Activity – Omit every picture while you reproduce the entries that follow word for word.

Collected data entries:
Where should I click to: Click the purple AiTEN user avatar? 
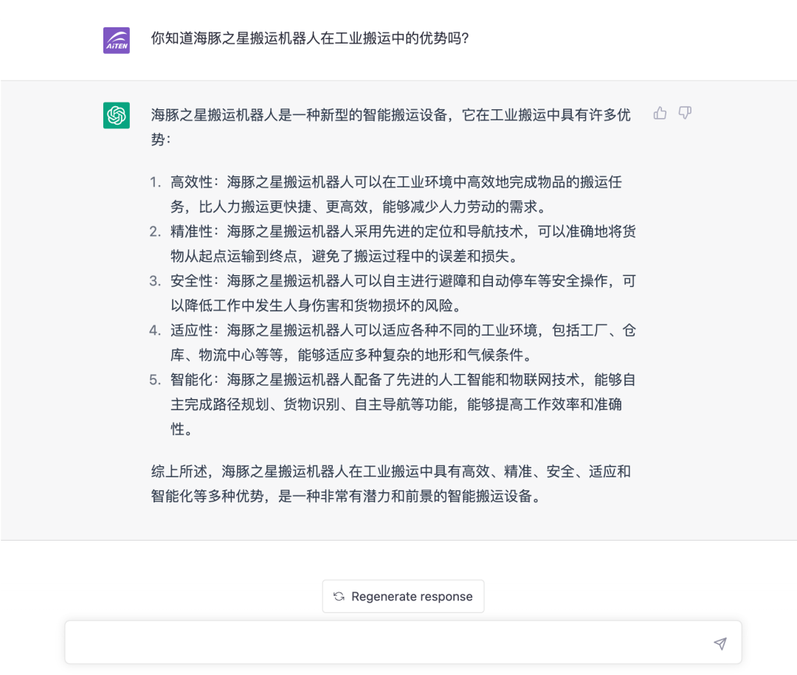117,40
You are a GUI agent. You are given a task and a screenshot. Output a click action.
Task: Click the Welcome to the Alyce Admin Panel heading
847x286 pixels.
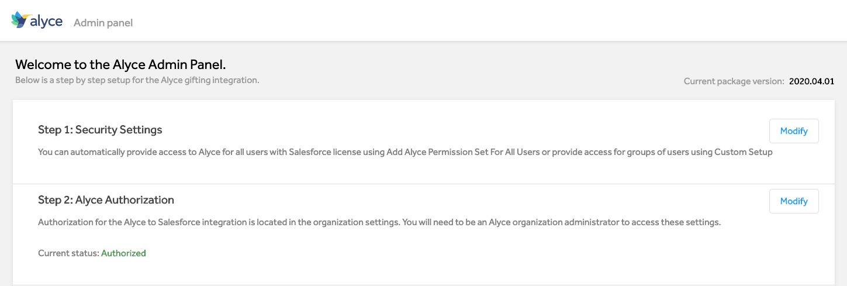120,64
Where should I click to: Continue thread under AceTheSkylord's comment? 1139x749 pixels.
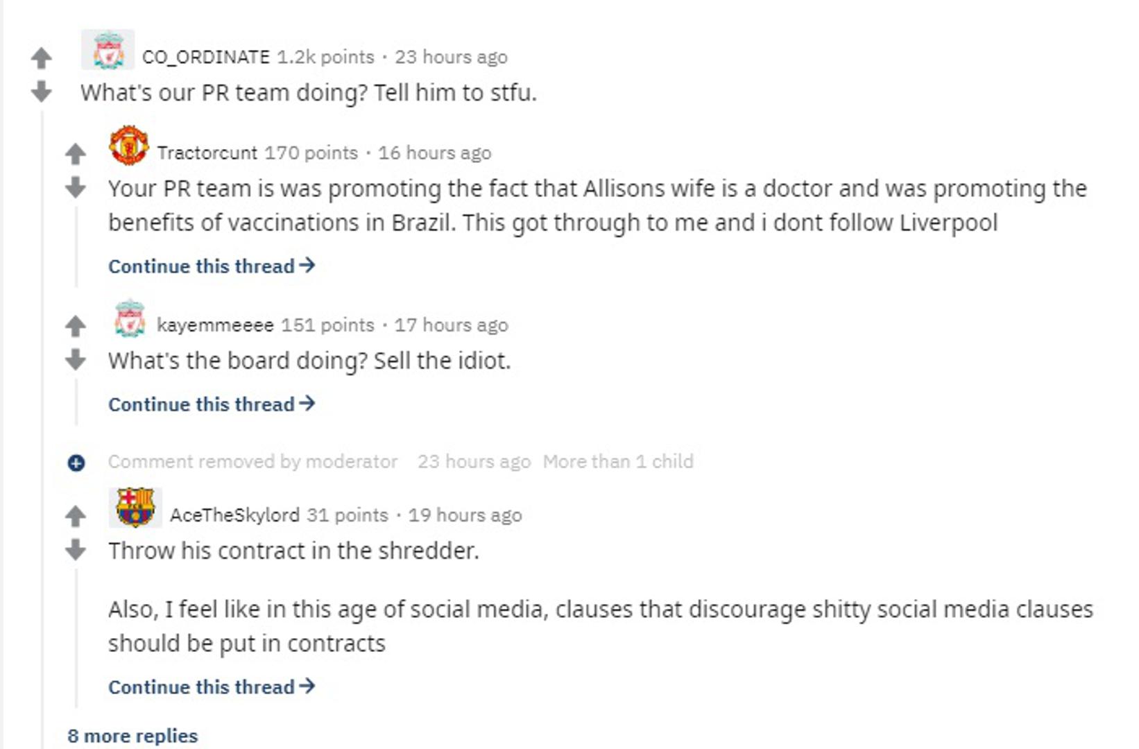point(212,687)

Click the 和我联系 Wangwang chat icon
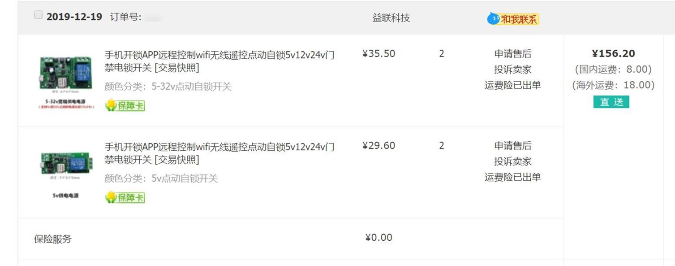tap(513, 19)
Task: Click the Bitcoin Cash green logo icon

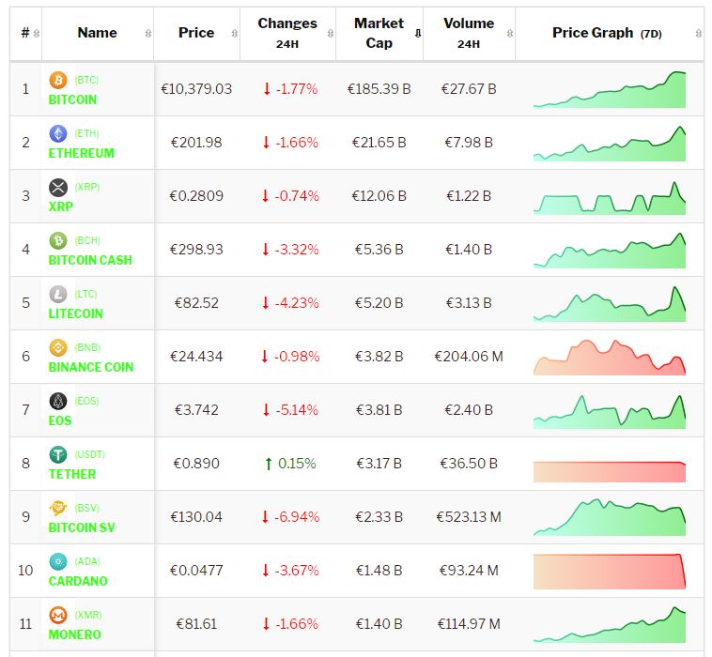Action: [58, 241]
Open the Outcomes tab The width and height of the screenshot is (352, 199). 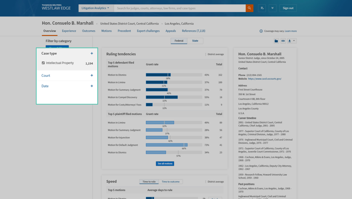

Answer area –
Where should I click to: Click the purple AiTEN user avatar? 
117,40
You are a GUI agent. You are given a task and a screenshot. Output a click action.
Task: Click the Welcome to the Alyce Admin Panel heading
847x286 pixels.
120,64
Where should I click to: Continue thread under AceTheSkylord's comment? 1139x749 pixels.
point(212,687)

Click the 和我联系 Wangwang chat icon
tap(513, 19)
Task: Click the Bitcoin Cash green logo icon

Action: [58, 241]
Open the Outcomes tab The width and height of the screenshot is (352, 199). 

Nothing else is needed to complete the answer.